Digestive and liver disease : official journal of the Italian Society of Gastroenterology and the Italian Association for the Study of the Liver

PubMedID: 25483910

Kreisel W, Deibert P, Kupcinskas L, Sumskiene J, Appenrodt B, Roth S, Neagu M, Rössle M, Zipprich A, Caca K, Ferlitsch A, Dilger K, Mohrbacher R, Greinwald R, Sauerbruch T. The phosphodiesterase-5-inhibitor udenafil lowers portal pressure in compensated preascitic liver cirrhosis. A dose-finding phase-II-study.
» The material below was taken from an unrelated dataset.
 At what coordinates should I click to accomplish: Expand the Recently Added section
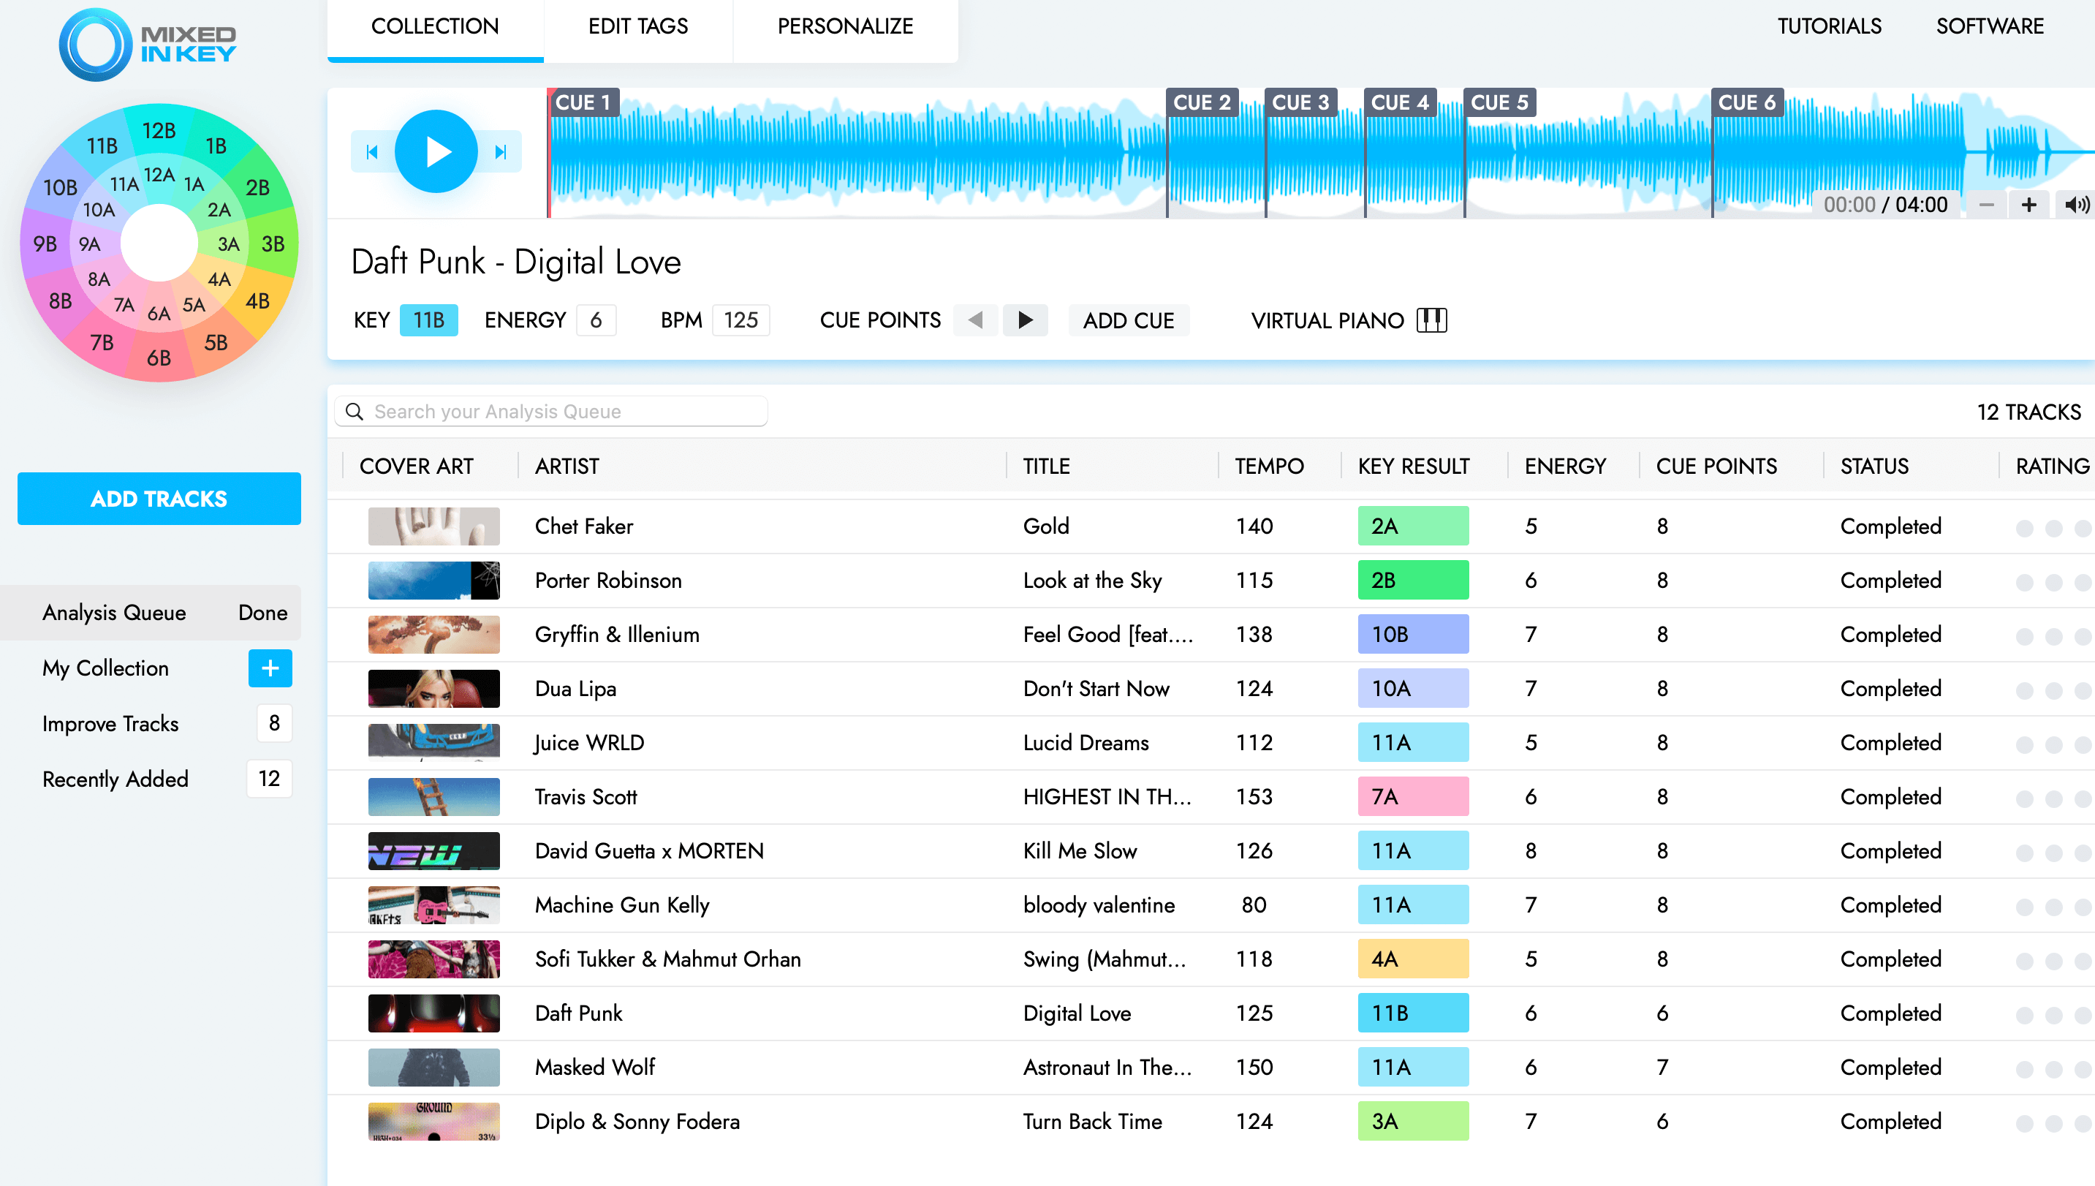click(x=114, y=779)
Dig Liver Dis. 2014;.
BACKGROUND
Phosphodiesterase-5-inhibitors may lower portal pressure.

AIMS
To investigate the effect of the phosphodiesterase-5-inhibitor udenafil on hepatic and systemic haemodynamics in liver cirrhosis.

METHODS
In an open-label phase-II-study, patients with liver cirrhosis Child A/B and hepatic venous pressure-gradient =12mmHg received 12.5mg/day, 25mg/day, 50mg/day, 75mg/day (n=5, each), or 100mg/day (n=10) udenafil p.o. for one week. On days 0 and 6, hepatic venous pressure-gradient was measured prior to and one hour after drug ingestion. Endpoints were reduction of hepatic venous pressure-gradient from day 0 pre to day 6 post intake and reduction in the acute setting. Pharmacokinetics were measured in the two lowest dosage groups.

RESULTS
Combining the 75 and 100mg/day groups hepatic venous pressure-gradient reduction after drug intake was 19.9% (p=0.0006) on day 0. From day 0 pre-dose to day 6 post-dose hepatic venous pressure-gradient decreased by 15.7% (p=0.040) and in 5/15 patients by =20% or to <12mmHg. In the 100mg/day group, mean arterial pressure decreased from 98.9mmHg by 6.2mmHg (p=0.037) from day 0 pre-dose to day 6 post-dose. Heart rates or electrocardiograms were unchanged. Udenafil was eliminated with t1/2=25h.

CONCLUSIONS
Oral application of 75-100mg of the phosphodiesterase-5-inhibitor udenafil lowers portal pressure in the acute setting by about 20% without relevant systemic cardiovascular side effects.